Intimations of Fireworks: A Brooklyn Heights Story

July 9, 2025 Tags: fiction, New York City

Anna was shocked to see police at the intersection where Pierrepont and Hicks Streets met. She would need to get by them in order to walk three blocks down Hicks to pick up Lettie, her nine-year-old daughter, from her friend’s home. It was a grayish but not dark day, warm but free of July’s usual humidity, and she’d been looking forward to the walk.

Approaching the barricade, she was reassured on seeing other people milling around. She shouldn’t feel alarmed.

“I don’t need your ID from this direction,” one of the cops said. “But will you be coming back this way?”

“I have to. I live here.”

“Do you have your ID with you?”

“Yes.” She’d learned of the plan four days earlier when the Brooklyn Heights Association’s latest newsletter alerted subscribers that they’d need to prove their residence on July 4th. As with so many public warnings, she’d taken in the advice without its implications.

“Come on through,” the cop said, waving her to one end of the long barricade.

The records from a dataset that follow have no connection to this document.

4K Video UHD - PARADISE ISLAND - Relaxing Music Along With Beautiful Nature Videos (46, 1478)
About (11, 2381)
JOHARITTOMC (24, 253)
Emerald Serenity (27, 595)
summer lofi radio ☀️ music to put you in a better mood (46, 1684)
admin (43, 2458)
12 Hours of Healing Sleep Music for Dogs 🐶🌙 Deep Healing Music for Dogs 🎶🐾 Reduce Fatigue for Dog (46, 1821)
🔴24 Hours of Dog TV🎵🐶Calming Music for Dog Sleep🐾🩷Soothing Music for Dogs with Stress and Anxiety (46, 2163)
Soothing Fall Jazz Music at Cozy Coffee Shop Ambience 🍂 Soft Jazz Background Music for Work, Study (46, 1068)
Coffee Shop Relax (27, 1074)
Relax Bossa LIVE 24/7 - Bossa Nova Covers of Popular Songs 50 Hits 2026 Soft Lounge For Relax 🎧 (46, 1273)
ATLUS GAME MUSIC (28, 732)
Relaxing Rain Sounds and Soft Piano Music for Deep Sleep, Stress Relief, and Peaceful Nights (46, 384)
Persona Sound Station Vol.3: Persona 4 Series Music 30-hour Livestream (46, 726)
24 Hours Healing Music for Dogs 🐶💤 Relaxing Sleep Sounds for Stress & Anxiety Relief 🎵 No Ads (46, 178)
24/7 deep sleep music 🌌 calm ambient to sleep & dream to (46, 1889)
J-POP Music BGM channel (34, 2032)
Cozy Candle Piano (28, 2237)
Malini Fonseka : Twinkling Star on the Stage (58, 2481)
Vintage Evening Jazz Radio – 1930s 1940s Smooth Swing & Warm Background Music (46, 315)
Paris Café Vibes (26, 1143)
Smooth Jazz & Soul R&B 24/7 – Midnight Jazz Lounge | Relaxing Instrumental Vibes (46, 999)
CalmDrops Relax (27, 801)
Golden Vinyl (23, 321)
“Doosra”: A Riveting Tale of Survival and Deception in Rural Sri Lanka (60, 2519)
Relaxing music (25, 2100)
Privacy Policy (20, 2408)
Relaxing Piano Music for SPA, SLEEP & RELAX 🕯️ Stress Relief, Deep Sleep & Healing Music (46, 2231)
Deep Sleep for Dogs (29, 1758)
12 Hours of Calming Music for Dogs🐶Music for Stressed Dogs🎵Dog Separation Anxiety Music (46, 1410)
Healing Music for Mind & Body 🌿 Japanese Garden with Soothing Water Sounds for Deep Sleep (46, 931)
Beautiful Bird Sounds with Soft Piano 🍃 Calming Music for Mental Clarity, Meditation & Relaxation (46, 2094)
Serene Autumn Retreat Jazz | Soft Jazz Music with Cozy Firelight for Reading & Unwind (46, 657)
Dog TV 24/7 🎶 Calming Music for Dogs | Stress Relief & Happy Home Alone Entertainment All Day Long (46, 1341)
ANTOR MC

This was Brooklyn Heights, an enclave that somehow maintained its small-town atmosphere between Wall Street, across the East River, and Downtown Brooklyn, a few blocks the other direction. Outsiders knew the Heights for its Promenade, overlooking a long stretch of Manhattan’s east shore, New York Bay, the Statue of Liberty, and still more landmarks. The view from the Promenade was fodder for television series and movies. Today it would also be the best vantage point from which to watch this year’s Independence Day fireworks, that barrage of red, white and blue streaks and patterns projected on to the sky, explosion by explosion. The temptation had been too great for someone high in City government, the someone one who decided to close off the Promenade to the locals and admit only invited guests, said to consist of four thousand city employees. It occurred to Anna that the police presence demonstrated the “someone’s” awareness that this action would not be welcomed.

She’d long felt a simmering anger, just as long suppressed by a quiet despair, over relentless media stories about ordinary people being accosted by masked men in the street, at schools, inside court buildings and other public places. She’d argued passionately to the choir—her similarly-minded friends—that America would soon stop being a nation where people got plucked off the street by unidentifiable men without warrants. America was a nation where the law operated according to rules, wasn’t it?

Well, yes, lots of things the government did dismayed her, but such injustices occurred beyond the fringes of everyday life. In everyday life, a law-abiding citizen didn’t fear arbitrary law enforcement. They didn’t used to, anyway.

But that was a problem in itself. Her anxiety was for people who lived outside her orbit. She distrusted it, worrying it said more about her state of mind than her capacity for empathy.

As she set off down Hicks, she noticed she was shaking her head. None of life’s questions had absolute answers.

About to cross Montague Street, she looked from the police to the barricade barring the way to the Promenade, a couple of blocks to her right. Over there were those four thousand city workers. Who exactly were they, and who had selected them? Whose idea had it been to ignore the neighborhood’s apartment dwellers who regarded the Promenade as their own backyard? Was the “someone” the City’s Trump-indebted mayor? Speaking of… That very afternoon in Washington, the President would be signing his “Big, Beautiful Bill” as military jets flew over the White House.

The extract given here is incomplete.